Basal ganglia functional connectivity network analysis does not support the ‘noisy signal’ hypothesis of Parkinson’s disease

The ‘noisy signal’ hypothesis of basal ganglia dysfunction in Parkinson’s disease (PD) suggests that major motor symptoms of the disorder are caused by the development of abnormal basal ganglia activity patterns resulting in the propagation of ‘noisy’ signals to target systems. While such abnormal activity patterns might be useful biomarkers for the development of therapeutic interventions, correlation between specific changes in activity and PD symptoms has been inconsistently demonstrated, and raises questions concerning the accuracy of the hypothesis. Here, we tested this hypothesis by considering three nodes of the basal ganglia network, the subthalamus, globus pallidus interna, and cortex during self-paced and cued movements in patients with PD. Interactions between these regions were analyzed using measures that assess both linear and non-linear relationships.
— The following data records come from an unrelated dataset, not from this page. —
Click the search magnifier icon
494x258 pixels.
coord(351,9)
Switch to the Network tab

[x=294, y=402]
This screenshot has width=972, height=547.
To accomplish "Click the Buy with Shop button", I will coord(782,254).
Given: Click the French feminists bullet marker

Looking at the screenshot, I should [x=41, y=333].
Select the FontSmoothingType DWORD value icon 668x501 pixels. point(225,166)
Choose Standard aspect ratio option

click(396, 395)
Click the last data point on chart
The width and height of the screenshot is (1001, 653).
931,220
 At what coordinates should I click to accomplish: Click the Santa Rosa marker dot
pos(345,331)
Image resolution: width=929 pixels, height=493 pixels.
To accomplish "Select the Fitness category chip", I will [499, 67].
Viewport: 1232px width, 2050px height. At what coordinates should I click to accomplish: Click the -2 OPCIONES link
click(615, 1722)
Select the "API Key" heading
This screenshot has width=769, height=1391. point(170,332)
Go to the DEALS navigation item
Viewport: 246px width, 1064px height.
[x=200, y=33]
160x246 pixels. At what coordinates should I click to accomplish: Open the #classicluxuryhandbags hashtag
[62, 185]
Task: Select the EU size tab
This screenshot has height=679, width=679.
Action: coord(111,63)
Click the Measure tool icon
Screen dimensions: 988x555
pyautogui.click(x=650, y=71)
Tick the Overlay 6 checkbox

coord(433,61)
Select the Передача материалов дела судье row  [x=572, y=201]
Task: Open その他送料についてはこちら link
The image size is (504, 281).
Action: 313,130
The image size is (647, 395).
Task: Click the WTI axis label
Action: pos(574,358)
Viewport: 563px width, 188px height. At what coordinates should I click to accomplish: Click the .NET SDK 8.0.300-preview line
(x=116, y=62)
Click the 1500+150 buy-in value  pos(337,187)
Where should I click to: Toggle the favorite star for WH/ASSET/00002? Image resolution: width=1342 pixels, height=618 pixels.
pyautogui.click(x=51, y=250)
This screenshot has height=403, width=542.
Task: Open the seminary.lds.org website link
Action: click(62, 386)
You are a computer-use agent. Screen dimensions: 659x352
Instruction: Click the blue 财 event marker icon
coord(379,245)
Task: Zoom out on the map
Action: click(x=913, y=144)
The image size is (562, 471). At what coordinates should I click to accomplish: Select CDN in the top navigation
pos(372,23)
Marked changes in the network are observed with dopamine state. Specifically, we detected functional disconnection of the basal ganglia from the cortex and higher network variability in untreated PD, but various patterns of directed functional connectivity with lower network variability in treated PD. When we examine the system output, significant correlation is observed between variability in the cortico-basal ganglia network and muscle activity variability but only in the treated state. Rather than supporting a role of the basal ganglia in the transmission of noisy signals in patients with PD, these findings suggest that cortico-basal ganglia network interactions by fault or design, in the treated Parkinsonian state, are actually associated with improved cortical network output variability.